Ma had also heard of some young employees who broke down in tears when their bosses scolded them. Some would resign the next day.
"Some employers say working with the young generation is worse then raising their own kids," he said.
But bosses these days often had problems getting along with their young staff, Ma said, because some tended to be manipulative and did not know what their staff wanted - job satisfaction and coaching.
Ma said he had surveyed about 200 people born before and after the 1980s and found that the younger ones had less job satisfaction because their bosses lacked time to coach and compliment them.
"Many bosses … like to give orders. But they don't know that their young staff like to be coached."

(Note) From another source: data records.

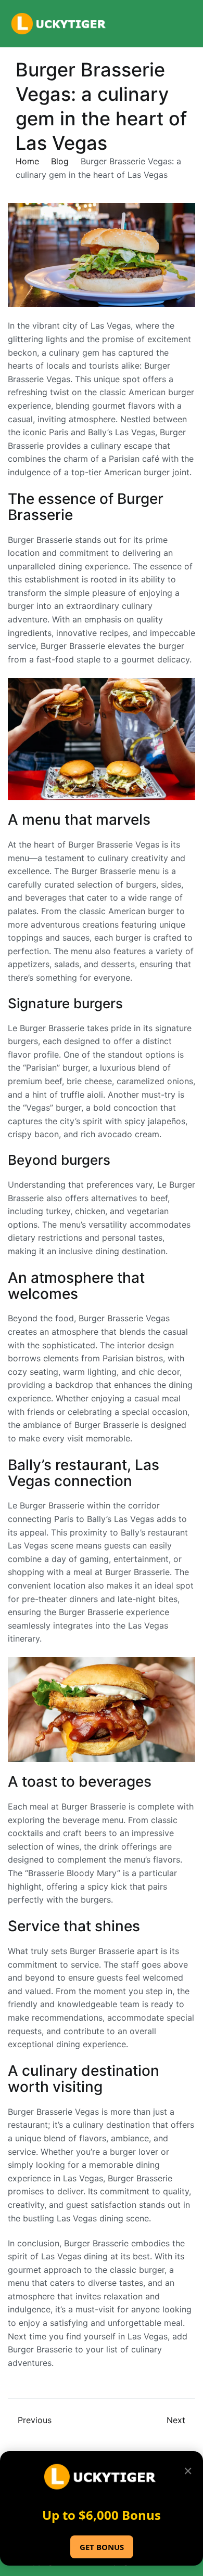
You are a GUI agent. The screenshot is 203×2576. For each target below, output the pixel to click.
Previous (35, 2420)
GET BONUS (102, 2547)
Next (176, 2420)
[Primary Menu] (184, 24)
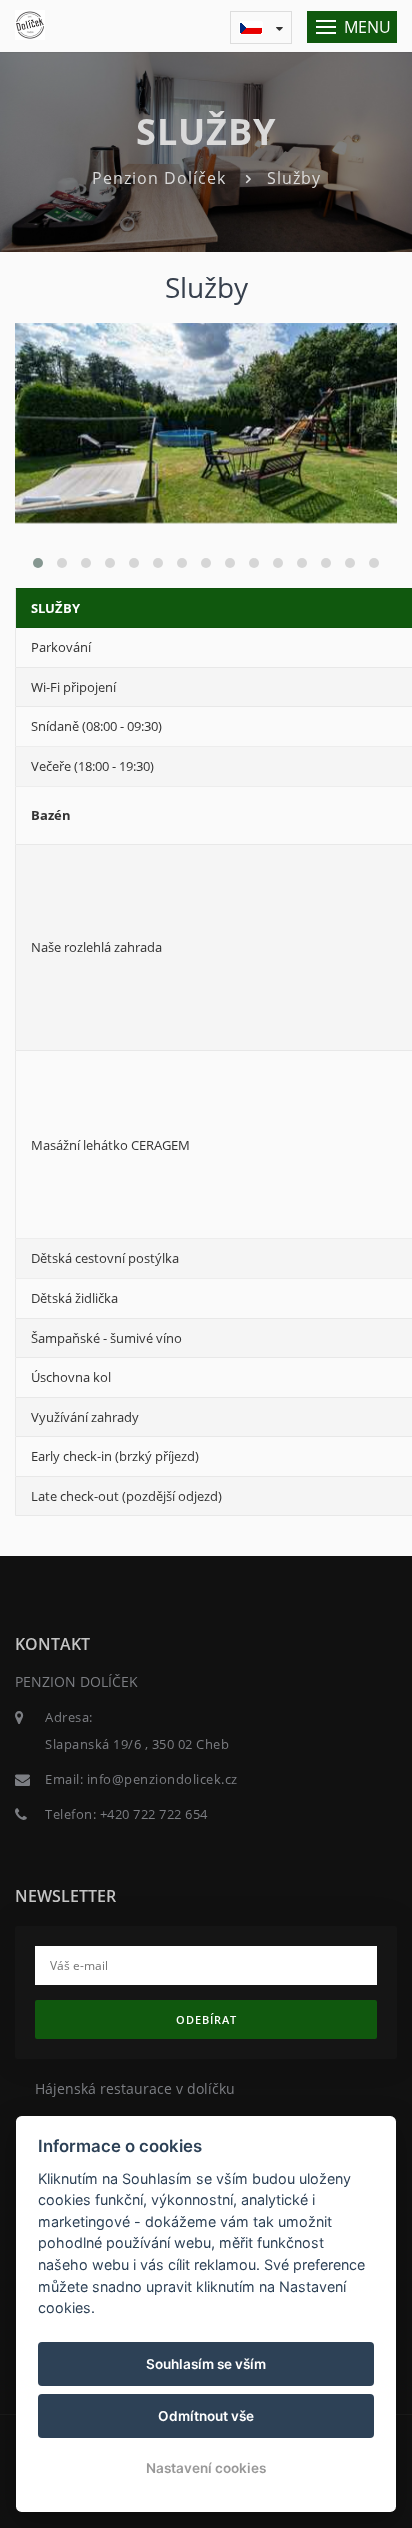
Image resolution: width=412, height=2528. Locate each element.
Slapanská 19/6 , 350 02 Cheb (137, 1744)
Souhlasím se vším (206, 2364)
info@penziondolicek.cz (162, 1779)
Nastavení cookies (206, 2468)
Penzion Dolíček (159, 178)
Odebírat (206, 2019)
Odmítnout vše (206, 2416)
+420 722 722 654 (154, 1814)
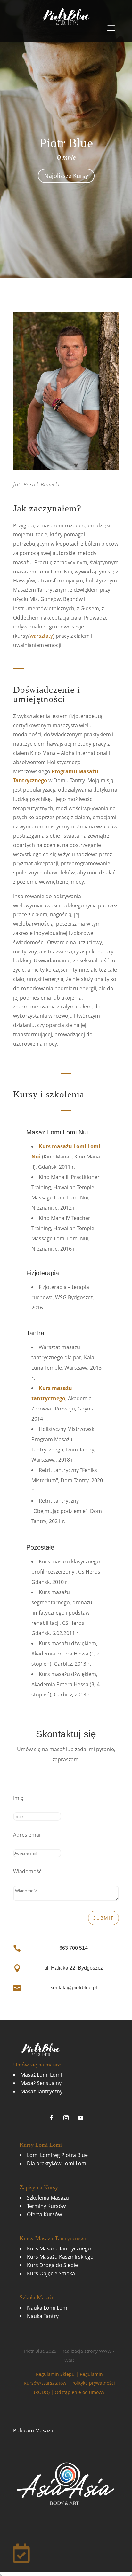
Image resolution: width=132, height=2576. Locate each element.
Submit (103, 1918)
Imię (18, 1797)
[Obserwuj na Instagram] (66, 2118)
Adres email (27, 1834)
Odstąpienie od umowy (79, 2392)
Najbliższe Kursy (66, 175)
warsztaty (41, 635)
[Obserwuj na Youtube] (81, 2118)
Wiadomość (27, 1871)
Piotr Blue (66, 143)
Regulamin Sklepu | (58, 2374)
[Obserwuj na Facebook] (51, 2118)
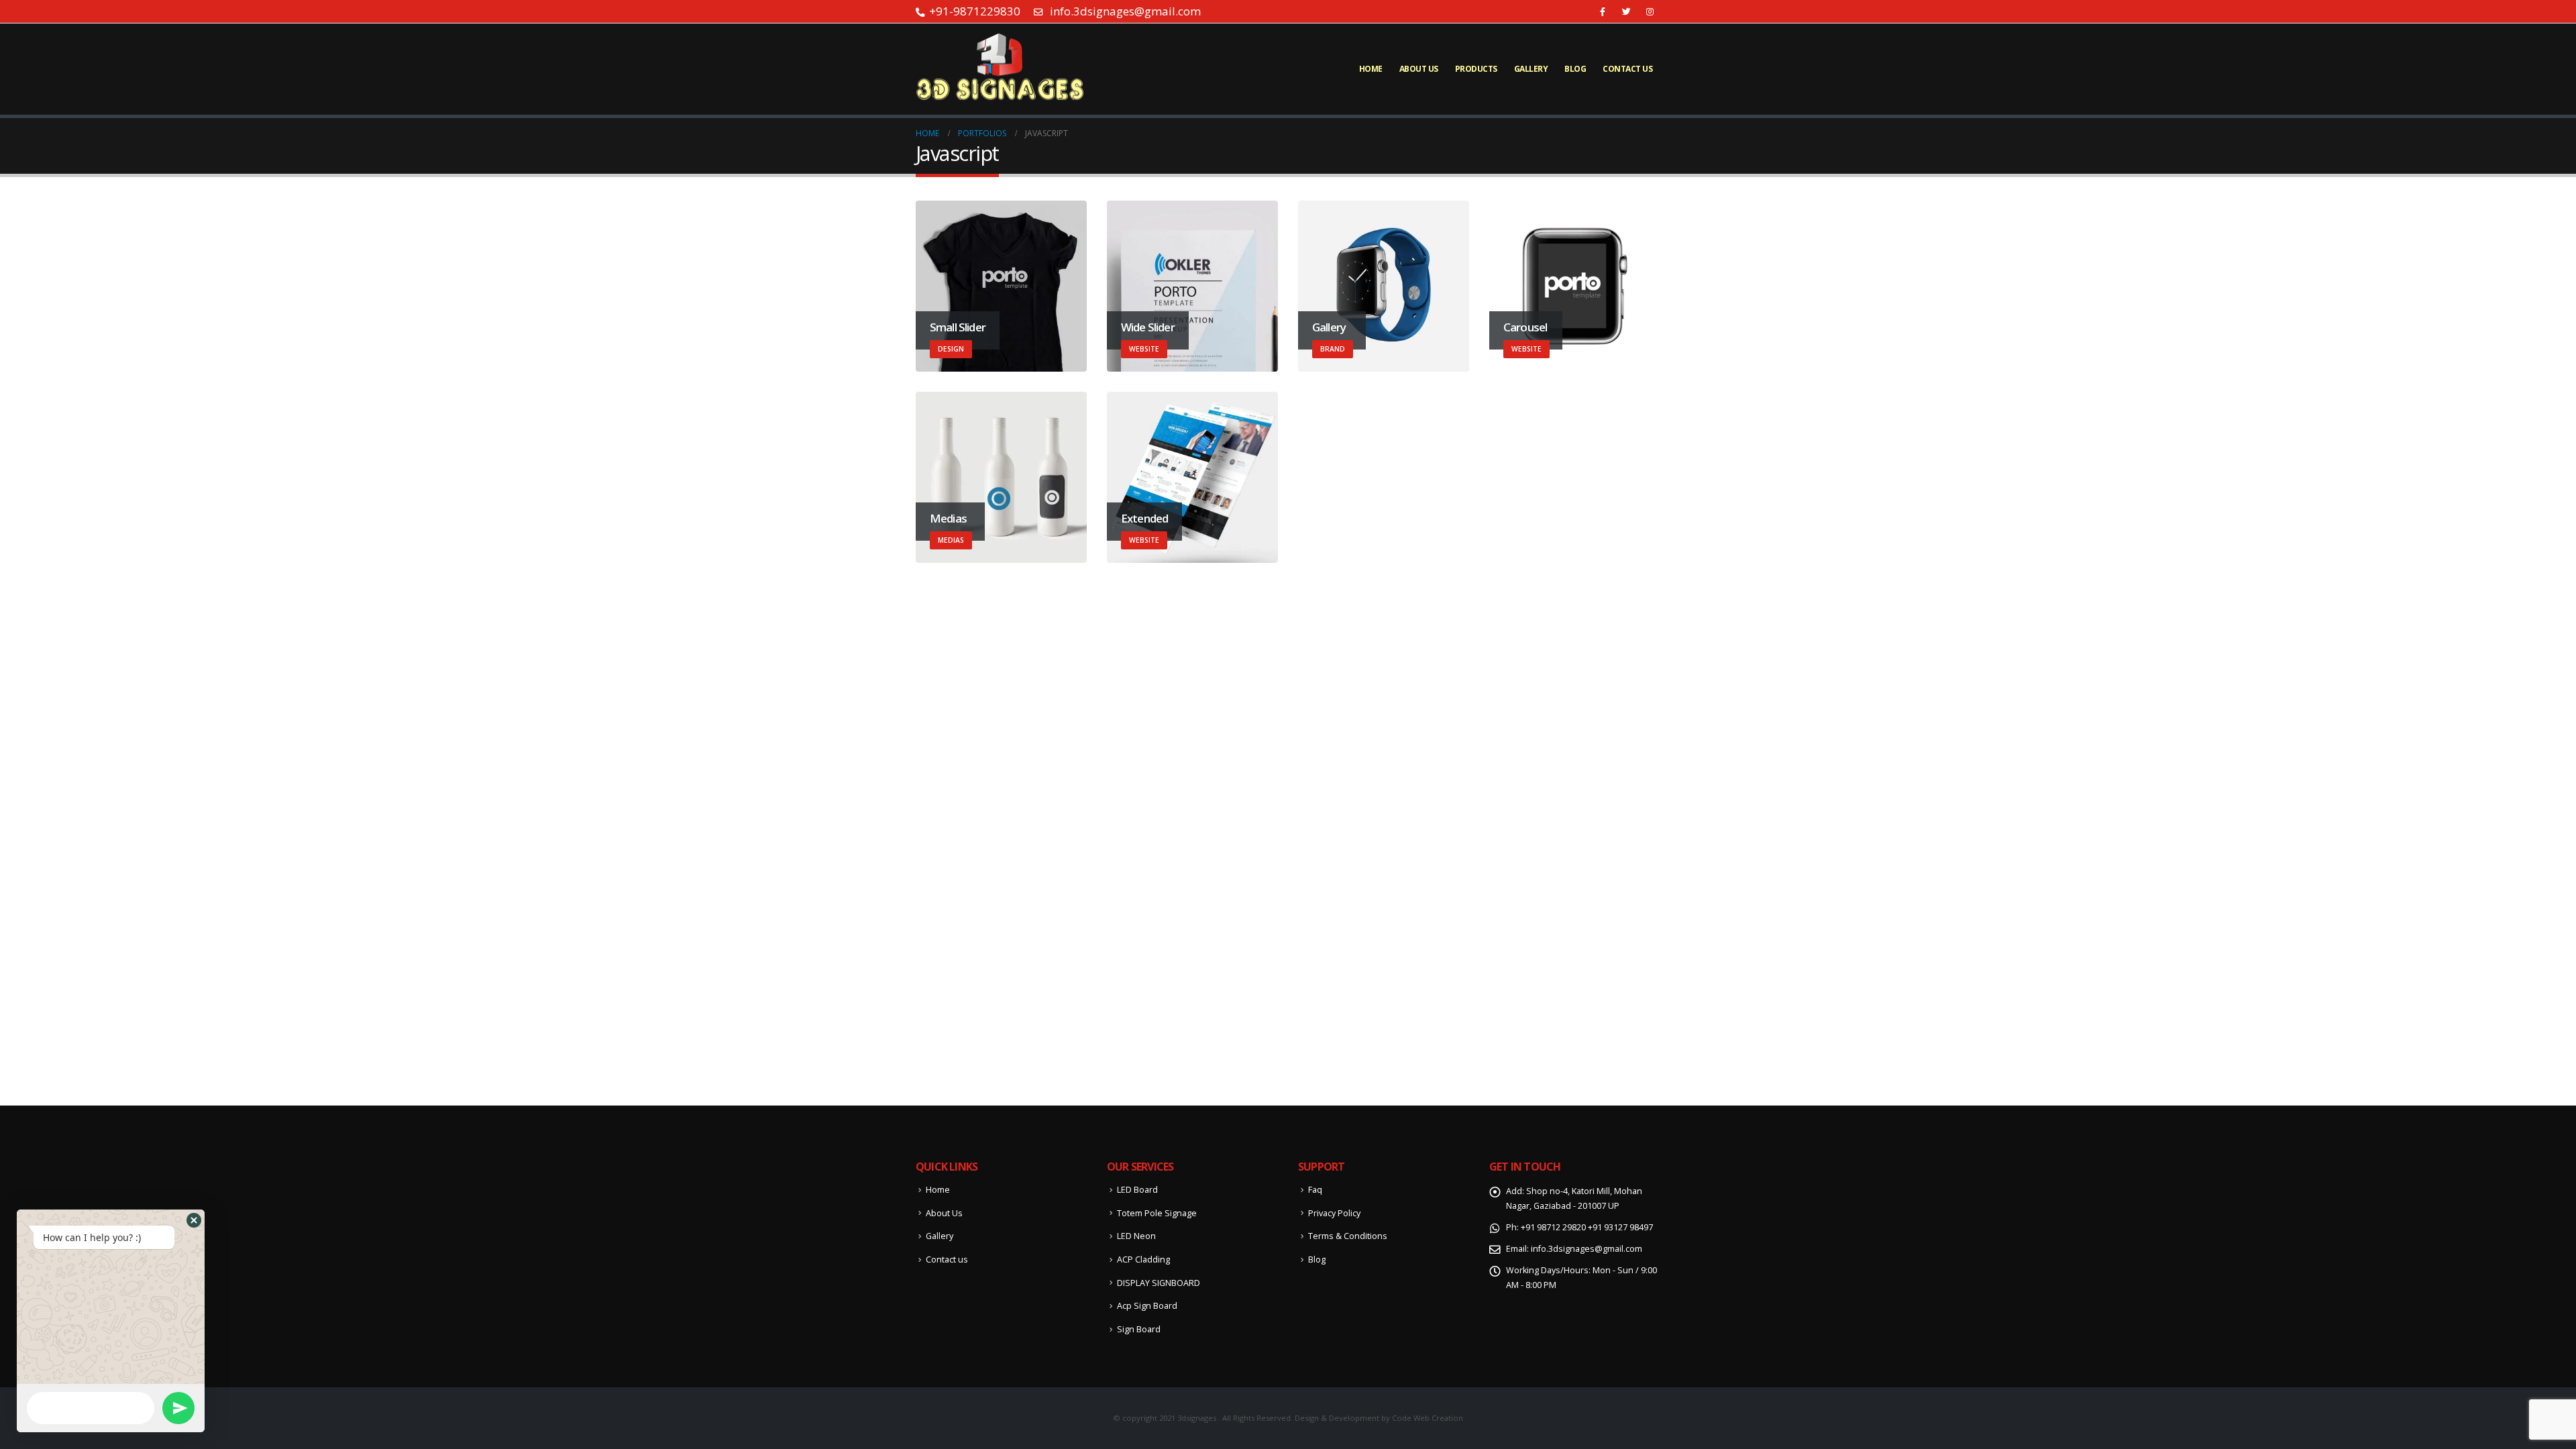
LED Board (1137, 1189)
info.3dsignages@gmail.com (1586, 1248)
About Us (1418, 68)
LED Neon (1136, 1236)
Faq (1315, 1189)
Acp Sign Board (1147, 1305)
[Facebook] (1603, 11)
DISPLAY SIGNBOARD (1158, 1283)
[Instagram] (1650, 11)
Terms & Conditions (1347, 1236)
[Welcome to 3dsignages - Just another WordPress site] (999, 69)
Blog (1575, 68)
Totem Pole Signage (1157, 1213)
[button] (193, 1220)
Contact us (1627, 68)
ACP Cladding (1143, 1259)
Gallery (1531, 68)
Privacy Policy (1334, 1213)
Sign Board (1139, 1329)
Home (1371, 68)
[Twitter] (1626, 11)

Tony Pownall, Hong Kong general manager of international recruitment agency Hudson, said he had heard many cases of young recruits not showing up on the first day of work because they had found another job.
Cathay Pacific cabin crew manager Shirley Au Yeung said one problem she had noted was that some candidates were taken by surprise when they were asked to speak English.
Cathay yesterday organised a grooming workshop for more than 30 tertiary students to teach them what to be aware of when they were interviewed for cabin crew jobs.